BEXUS which stands for Balloon Experiments for University Students is a project part of the REXUS/BEXUs initiative that allows students from universities and higher education colleges across Europe and more recently also Canada to carry out scientific and technological experiments on stratospheric research balloons. The basic idea behind BEXUS is to provide an experimental space platform for students in different areas of interest such as atmospheric research, fluid physics, magnetic field, materials science, radiations physics, astrophysics, biology and also to serve as a platform for new technology demonstrations.
Each year, two balloons are launched from the European Space Range (ESRANGE) base near Kiruna, Sweden each carrying several experiments assembled on a medium-sized gondola (1.16 m x 1.16 m x 0.84 m). The total lifted-mass is approximately 300kg on each flight. With each payload weighing between 30 and 112 kg that means that 4 student experiments can be accomodated per gondola.
The first five flights of the program were carried out under sponsorship of the Swedish Space Corporation that offered available space on yearly technological flights carried out at ESRANGE. Since 2008, BEXUS is realised under a bilateral Agency Agreement between the German Aerospace Center (DLR) and the Swedish National Space Agency (SNSA). The Swedish share of the payload is made available to students from other European countries through a collaboration with the European Space Agency (ESA). EuroLaunch, a cooperation between ESRANGE and the Mobile Rocket Base (MORABA) of DLR, is the organism responsible for the campaign management and operations of the launch vehicles.
On each cycle of the initiative, experts from DLR, SSC, ZARM (Center of Applied Space Technology and Microgravity, University of Bremen) and ESA provide technical support to the student teams throughout the project. It begins with a Call for Proposals, followed by a condensed space project lifecycle, including typical design phases and reviews, culminating in the launch of the experiments and publication of the final reports.
Balloon launched on: 10/20/2017 at 9:26 utc
Launch site: European Space Range, Kiruna, Sweden
Balloon launched by: Swedish Space Corporation (SSC)
Balloon manufacturer/size/composition: Zero Pressure Balloon 12.000 m3
End of flight (L for landing time, W for last contact, otherwise termination time): 10/20/2017 at 14:17 utc
Balloon flight duration (F: time at float only, otherwise total flight time in d:days / h:hours or m:minutes - ): 4 h 50 m
Landing site: In North Finland
The balloon was launched by dynamic method at 10:26 local time. Enexpectedly the balloon achieved a much slower ascent velocity, requiring over 3.5 hours to reach a float altitude of 25.85 km. After a long flight, but short float, the flight was terminated in Northern Finland.

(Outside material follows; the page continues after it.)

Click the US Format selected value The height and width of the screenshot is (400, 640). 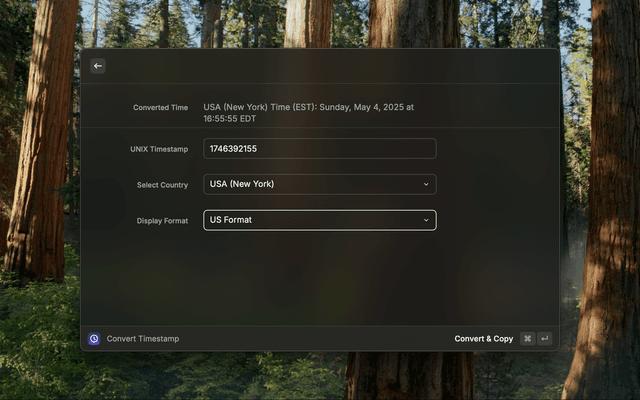pos(231,220)
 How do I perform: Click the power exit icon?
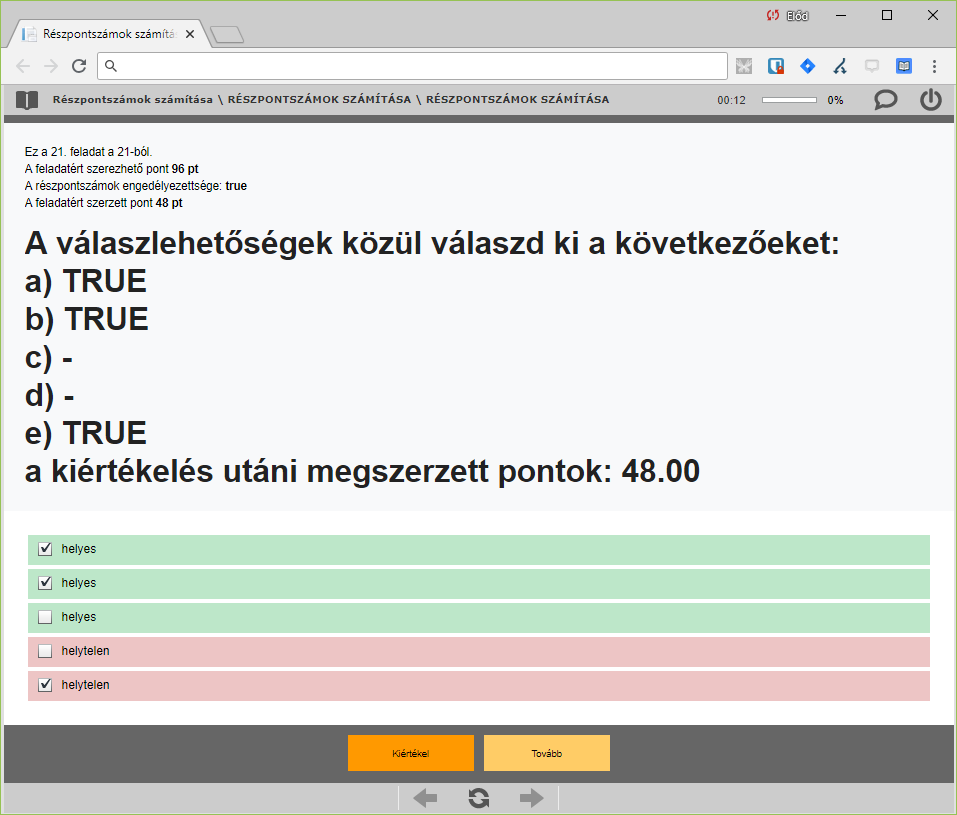[x=930, y=100]
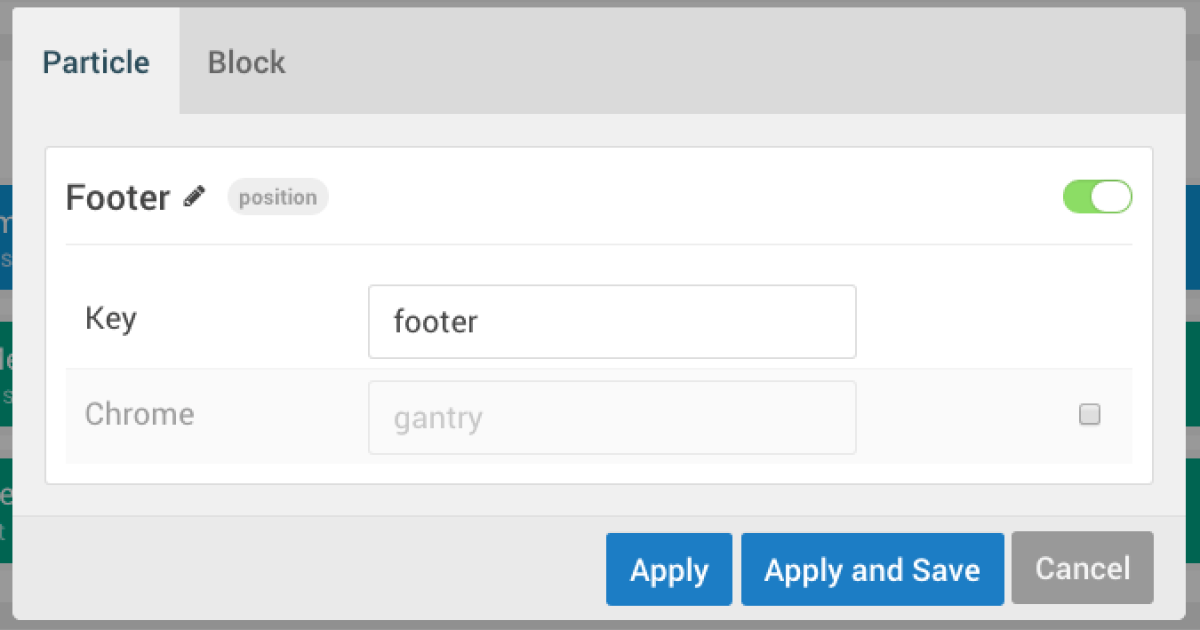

The experiments that were part of Bexus 25 flight were:
HAMBURG (High Altitude Meteoroids-dust-catching-Balloon constrUcted by a Revolutionary Generation) developed by Technical University of Hamburg, Germany, the goal of the experiment was the gathering and analysing of iron-nickel-containing micrometeoroid, meteorid- and cosmic dust in many atmospheric layers (primary stratosphere) and the creation of a height particle concentration-profile.
IRIS (Infra-Red albedo measurements In Stratosphere) developed by Luleå University of Technology, Sweden was meant to measure the incoming radiation from the Sun and Earth's reflection from snow covered surfaces, vegetation in the Arctic and different types of clouds and also to analyse the spectral signature characteristic of terrestrial vegetation, known as "red edge".
LOTUS-XD (Light power and Optical Transmission experiment of University Students - eXtra Data) developed by TU Dresden, Germany is focused on wireless power transmission which gives the opportunity to provide energy to space devices especially landers and rovers in dark space regions like craters or the polar caps of the moon and mars. LOTUS_XD tested in the BEXUS 24 gondola, in a near space environment, several LaserPower-Converter(LPC) laser pairs to investigate which one was the best for that purpose.
SUNBYTE (Sheffield University Nova Balloon Lifted TElescope) developed at the University of Sheffield, United Kingdom is a project aimed to create a new technique for solar observations by using a high altitude balloon to lift a telescope above the majority of the atmosphere to an altitude of 30-40km. It will have the potential to capture images of much better quality.